─── Lesetext

Kriterien für die Anerkennung – Wenn die Leitlinie nur sexuelle Gewalt als Fluchtgrund anerkennt, können dabei Männer als Opfer (Stichwort: Abu Ghraib) ausgeblendet werden



Aus- und Fortbildung der Befragenden – Wird bei der Schulung im Umgang mit Betroffenen sexueller Gewalt ausreichend Raum für verschiedene Lebenslagen gelassen oder wird stereotypisiert?



Gestaltung der Befragungen im Hinblick auf die kulturellen Hintergründe der Befragten: Finden die Befragungen in einer Umgebung statt, die es Betroffenen aus unterschiedlichen Hintergründen erleichtert, über sexuelle Gewalt zu sprechen?

──────
─── Vorliegende Daten

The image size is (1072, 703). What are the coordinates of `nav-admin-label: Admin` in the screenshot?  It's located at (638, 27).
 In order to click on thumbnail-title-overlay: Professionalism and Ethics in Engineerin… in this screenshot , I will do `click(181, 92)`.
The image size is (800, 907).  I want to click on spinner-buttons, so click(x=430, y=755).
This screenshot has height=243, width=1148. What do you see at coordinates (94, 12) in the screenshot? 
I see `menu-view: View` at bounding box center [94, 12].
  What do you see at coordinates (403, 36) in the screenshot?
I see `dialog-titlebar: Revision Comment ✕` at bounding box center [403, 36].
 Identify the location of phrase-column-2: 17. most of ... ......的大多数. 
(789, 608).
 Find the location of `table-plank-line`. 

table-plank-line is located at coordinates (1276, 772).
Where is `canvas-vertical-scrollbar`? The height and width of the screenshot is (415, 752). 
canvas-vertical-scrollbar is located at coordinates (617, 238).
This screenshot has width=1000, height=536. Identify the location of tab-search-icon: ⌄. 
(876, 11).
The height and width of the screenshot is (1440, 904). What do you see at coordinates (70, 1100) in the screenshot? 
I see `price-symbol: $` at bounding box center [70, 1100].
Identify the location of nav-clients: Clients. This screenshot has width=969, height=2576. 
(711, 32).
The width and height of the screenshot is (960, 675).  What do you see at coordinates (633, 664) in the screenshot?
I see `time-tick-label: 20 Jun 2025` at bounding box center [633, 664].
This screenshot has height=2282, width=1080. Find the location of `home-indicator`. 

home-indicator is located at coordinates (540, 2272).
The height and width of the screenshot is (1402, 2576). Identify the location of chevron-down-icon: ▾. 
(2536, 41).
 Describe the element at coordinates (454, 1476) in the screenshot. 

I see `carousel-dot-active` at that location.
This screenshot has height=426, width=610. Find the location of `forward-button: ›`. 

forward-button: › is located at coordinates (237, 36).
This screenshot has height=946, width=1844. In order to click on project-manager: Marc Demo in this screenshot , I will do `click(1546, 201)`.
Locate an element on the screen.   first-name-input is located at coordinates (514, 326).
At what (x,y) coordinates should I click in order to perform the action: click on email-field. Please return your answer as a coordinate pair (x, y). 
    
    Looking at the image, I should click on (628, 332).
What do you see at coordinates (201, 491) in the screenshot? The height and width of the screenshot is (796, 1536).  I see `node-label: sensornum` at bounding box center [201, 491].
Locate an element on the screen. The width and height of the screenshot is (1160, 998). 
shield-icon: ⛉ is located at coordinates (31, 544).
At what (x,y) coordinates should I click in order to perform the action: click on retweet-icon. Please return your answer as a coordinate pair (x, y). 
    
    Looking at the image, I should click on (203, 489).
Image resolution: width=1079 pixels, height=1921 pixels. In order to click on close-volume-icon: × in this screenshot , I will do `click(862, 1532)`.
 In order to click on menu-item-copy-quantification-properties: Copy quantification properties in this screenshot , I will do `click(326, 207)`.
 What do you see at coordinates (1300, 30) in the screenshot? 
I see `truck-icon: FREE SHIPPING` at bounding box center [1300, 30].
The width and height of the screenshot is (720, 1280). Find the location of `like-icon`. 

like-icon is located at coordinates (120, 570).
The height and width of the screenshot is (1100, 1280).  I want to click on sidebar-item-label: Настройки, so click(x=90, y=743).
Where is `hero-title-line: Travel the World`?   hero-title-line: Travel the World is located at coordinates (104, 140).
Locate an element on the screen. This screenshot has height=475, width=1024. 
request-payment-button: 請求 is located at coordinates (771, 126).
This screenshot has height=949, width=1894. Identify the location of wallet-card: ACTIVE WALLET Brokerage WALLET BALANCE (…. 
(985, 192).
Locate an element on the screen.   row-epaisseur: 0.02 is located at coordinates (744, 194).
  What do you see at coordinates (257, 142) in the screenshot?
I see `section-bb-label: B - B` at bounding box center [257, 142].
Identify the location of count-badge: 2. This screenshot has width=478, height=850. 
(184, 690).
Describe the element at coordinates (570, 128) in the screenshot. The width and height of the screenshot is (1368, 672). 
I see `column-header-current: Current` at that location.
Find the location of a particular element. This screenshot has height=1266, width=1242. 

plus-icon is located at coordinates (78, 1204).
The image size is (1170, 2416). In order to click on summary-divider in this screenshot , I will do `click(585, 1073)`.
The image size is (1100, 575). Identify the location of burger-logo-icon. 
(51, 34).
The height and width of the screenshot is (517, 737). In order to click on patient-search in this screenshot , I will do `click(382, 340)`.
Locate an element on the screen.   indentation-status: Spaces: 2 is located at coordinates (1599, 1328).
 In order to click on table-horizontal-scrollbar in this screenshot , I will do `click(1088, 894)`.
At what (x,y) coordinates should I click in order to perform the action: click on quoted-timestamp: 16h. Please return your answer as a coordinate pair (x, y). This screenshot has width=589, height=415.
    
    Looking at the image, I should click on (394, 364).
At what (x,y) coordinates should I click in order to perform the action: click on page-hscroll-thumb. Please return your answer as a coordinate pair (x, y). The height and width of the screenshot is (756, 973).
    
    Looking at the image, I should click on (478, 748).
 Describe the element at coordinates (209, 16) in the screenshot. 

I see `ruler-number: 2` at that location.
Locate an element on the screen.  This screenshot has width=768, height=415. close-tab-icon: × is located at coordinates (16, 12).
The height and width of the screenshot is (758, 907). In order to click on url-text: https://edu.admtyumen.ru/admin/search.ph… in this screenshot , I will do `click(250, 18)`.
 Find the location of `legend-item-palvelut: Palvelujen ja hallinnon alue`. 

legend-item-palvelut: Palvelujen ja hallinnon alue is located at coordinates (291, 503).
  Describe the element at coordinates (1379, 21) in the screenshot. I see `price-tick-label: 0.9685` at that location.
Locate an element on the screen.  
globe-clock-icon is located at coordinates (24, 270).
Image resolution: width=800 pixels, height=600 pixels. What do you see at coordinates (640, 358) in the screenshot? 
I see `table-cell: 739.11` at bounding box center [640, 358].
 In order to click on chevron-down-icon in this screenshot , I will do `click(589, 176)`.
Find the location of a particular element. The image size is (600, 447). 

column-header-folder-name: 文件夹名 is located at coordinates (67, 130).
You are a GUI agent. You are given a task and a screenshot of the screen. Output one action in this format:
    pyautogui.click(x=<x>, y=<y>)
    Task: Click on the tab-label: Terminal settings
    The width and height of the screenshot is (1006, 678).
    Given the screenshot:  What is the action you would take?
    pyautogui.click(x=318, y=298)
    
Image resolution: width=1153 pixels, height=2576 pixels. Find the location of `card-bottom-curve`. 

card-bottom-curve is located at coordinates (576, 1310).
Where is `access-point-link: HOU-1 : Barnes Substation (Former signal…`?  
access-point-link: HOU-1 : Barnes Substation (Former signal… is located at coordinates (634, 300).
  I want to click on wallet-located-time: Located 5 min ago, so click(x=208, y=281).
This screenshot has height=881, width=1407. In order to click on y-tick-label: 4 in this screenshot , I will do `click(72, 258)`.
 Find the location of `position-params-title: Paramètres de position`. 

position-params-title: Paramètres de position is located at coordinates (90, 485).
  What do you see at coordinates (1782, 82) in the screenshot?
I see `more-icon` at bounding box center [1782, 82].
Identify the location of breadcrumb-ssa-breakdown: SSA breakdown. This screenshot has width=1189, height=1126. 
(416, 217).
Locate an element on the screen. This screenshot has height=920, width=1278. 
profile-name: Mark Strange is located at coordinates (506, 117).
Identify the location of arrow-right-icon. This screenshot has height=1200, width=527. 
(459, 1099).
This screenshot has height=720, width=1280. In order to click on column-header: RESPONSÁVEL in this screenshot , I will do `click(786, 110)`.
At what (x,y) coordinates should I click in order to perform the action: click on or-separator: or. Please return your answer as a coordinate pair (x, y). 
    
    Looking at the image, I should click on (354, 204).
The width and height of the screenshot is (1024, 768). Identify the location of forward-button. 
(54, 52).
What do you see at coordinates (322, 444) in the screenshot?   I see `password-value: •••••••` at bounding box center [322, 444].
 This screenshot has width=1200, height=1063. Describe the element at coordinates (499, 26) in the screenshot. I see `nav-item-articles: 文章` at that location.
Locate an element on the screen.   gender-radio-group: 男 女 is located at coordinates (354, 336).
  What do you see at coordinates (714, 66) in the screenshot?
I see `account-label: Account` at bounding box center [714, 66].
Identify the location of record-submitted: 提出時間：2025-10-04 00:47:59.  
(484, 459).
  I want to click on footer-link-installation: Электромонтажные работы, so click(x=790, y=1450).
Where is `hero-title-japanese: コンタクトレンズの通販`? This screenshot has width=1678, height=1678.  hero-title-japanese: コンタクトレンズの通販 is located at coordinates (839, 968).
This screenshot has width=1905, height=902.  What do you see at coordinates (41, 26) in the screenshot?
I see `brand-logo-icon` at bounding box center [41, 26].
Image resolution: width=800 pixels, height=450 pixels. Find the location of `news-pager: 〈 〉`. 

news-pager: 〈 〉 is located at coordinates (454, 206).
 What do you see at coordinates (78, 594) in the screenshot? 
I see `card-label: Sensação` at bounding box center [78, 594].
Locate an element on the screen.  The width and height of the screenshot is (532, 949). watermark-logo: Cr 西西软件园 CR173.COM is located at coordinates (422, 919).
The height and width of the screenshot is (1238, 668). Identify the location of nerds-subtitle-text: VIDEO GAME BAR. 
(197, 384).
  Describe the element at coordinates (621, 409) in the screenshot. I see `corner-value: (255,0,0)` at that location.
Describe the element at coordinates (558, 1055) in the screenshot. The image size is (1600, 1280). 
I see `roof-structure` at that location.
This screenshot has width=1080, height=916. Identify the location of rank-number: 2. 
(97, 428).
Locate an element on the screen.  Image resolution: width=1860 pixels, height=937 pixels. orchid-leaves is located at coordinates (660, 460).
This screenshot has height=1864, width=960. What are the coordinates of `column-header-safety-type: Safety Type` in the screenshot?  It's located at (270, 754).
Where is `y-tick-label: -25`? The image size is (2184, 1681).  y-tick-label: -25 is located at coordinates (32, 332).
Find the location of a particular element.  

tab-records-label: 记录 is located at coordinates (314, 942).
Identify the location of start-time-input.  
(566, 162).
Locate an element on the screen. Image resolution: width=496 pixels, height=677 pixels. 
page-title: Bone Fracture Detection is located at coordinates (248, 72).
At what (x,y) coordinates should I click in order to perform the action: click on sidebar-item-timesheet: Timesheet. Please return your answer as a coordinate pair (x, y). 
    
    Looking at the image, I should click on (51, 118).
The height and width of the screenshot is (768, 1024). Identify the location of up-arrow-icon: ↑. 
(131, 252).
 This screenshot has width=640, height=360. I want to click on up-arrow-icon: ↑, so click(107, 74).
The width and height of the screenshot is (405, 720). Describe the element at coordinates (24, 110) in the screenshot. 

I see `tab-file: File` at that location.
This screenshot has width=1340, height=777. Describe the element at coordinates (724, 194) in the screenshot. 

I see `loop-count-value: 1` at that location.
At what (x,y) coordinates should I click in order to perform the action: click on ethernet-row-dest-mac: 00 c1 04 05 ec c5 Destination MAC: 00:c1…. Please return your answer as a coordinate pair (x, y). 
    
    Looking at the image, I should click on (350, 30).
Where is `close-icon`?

──────

[Aufgaben]
1 – Wer kann laut dem Lesetext ausgeblendet werden, wenn die Leitlinie nur sexuelle Gewalt als Fluchtgrund anerkennt?
2 – Schreib den Lesetext zwischen „Kriterien für die“ und „oder wird stereotypisiert?“, beides eingeschlossen, noch einmal ab. Tausche dabei „Leitlinie“ gegen „Richtlinie“ aus.

[Lösungen]
1 – Männer als Opfer.

2 –
Kriterien für die Anerkennung – Wenn die Richtlinie nur sexuelle Gewalt als Fluchtgrund anerkennt, können dabei Männer als Opfer (Stichwort: Abu Ghraib) ausgeblendet werden



Aus- und Fortbildung der Befragenden – Wird bei der Schulung im Umgang mit Betroffenen sexueller Gewalt ausreichend Raum für verschiedene Lebenslagen gelassen oder wird stereotypisiert?